Леонид Андреев - Том 1. Рассказы 1898-1903
Надо полагать, что Вересаев был отчасти прав. Но лишь отчасти — потому что примкнуть к символистам Андрееву мешала отнюдь не «московская пассивность». Ему просто нечего было делать с ними. «Как ни разнятся мои взгляды со взглядами Вересаева и других, у нас есть один общий пункт, отказаться от которого значит на всей нашей деятельности поставить крест. Это — царство человека должно быть на земле. Отсюда призывы к Богу нам враждебны» [21], — так объяснял Андреев свое творческое credo.

> Исходные данные:
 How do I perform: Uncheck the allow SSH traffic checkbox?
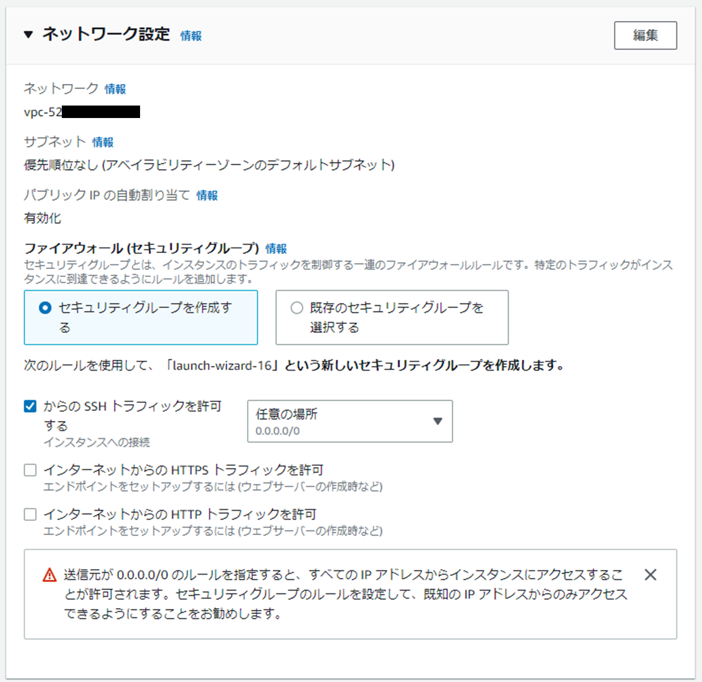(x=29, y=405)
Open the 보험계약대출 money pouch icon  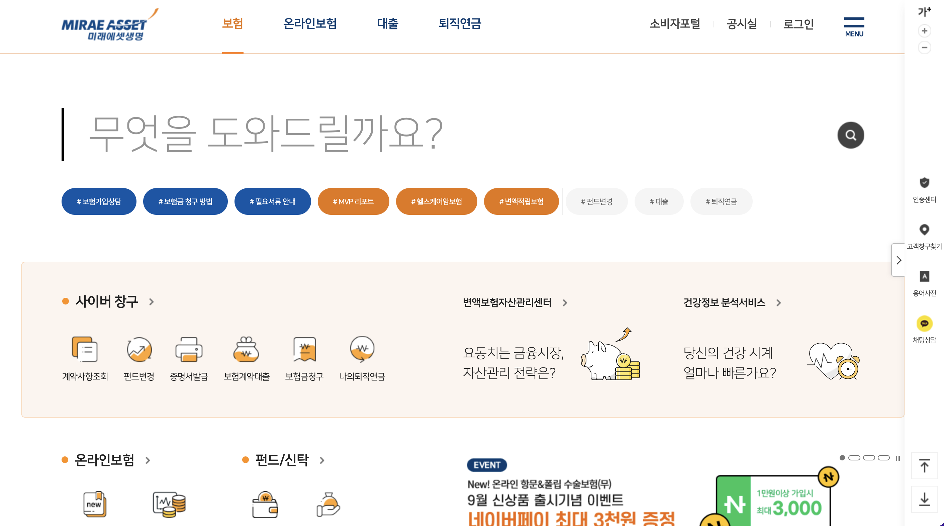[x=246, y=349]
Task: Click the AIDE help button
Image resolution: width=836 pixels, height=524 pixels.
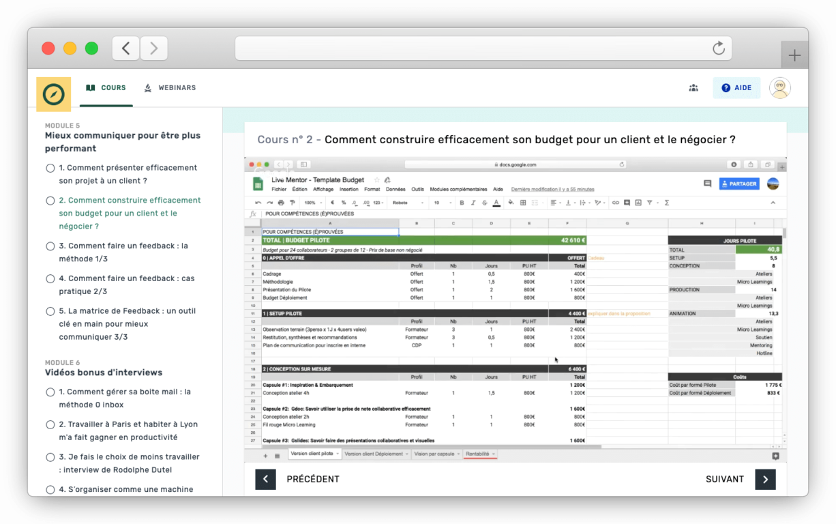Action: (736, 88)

--

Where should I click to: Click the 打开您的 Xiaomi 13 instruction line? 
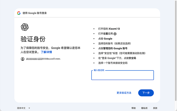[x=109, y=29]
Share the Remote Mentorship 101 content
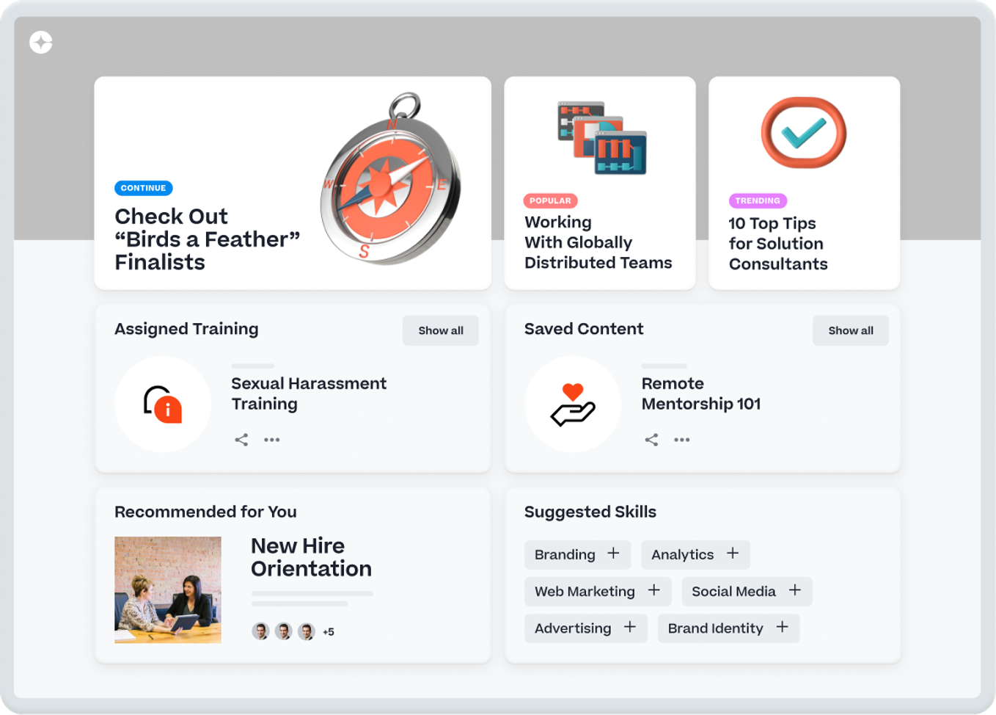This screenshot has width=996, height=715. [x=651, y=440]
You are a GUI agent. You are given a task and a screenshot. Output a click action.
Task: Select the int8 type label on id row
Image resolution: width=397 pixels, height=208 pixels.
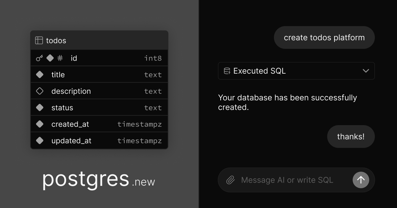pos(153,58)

> Задание A:
Воспроизведите, пожалуйста, отрывок из текста об Андрееве, начиная со слов «Леонид Андреев - Том» и продолжая вплоть до слов «свое творческое credo.» включительно.
> Задание B:
Продолжите текст об Андрееве с того места, где он заканчивается.

> Ожидаемый результат A:
Леонид Андреев - Том 1. Рассказы 1898-1903
Надо полагать, что Вересаев был отчасти прав. Но лишь отчасти — потому что примкнуть к символистам Андрееву мешала отнюдь не «московская пассивность». Ему просто нечего было делать с ними. «Как ни разнятся мои взгляды со взглядами Вересаева и других, у нас есть один общий пункт, отказаться от которого значит на всей нашей деятельности поставить крест. Это — царство человека должно быть на земле. Отсюда призывы к Богу нам враждебны» [21], — так объяснял Андреев свое творческое credo.

> Ожидаемый результат B:
Между тем и сам писатель стал явственно ощущать пустоту вокруг себя. «Кто я? — спросит он позднее. — Для благородно-рожденных декадентов — презренный реалист; для наследственных реалистов — подозрительный символист» [22]. Растерянность Андреева была понятна: многих писателей реалистического направления — Чехова, Гаршина, Толстого, Достоевского — он высоко ценил как своих учителей; но он остро чувствовал и свою оторванность от литературных традиций XIX века. Новая эпоха — эпоха отчаяния и надежд — диктовала новое содержание его творчеству и требовала для этого содержания новых форм. Но не социальные потрясения были основным источником той тревоги, того «безумия и ужаса», которые наполняли андреевские произведения. Квинтэссенция умонастроений Андреева — это трагедия одинокой личности, которую утрата веры в Бога — величайшая утрата этой эпохи — поставила перед лицом Абсурда. Подобные переживания были знакомы многим. Вот что писал, например, А. Блок: «Пока мы рассуждаем о цельности и благополучии, о бесконечном прогрессе, — оказалось, что высверлены аккуратные трещины между человеком и природой, между отдельными людьми и, наконец, в каждом человеке разлучены душа и тело, разум и воля» [23].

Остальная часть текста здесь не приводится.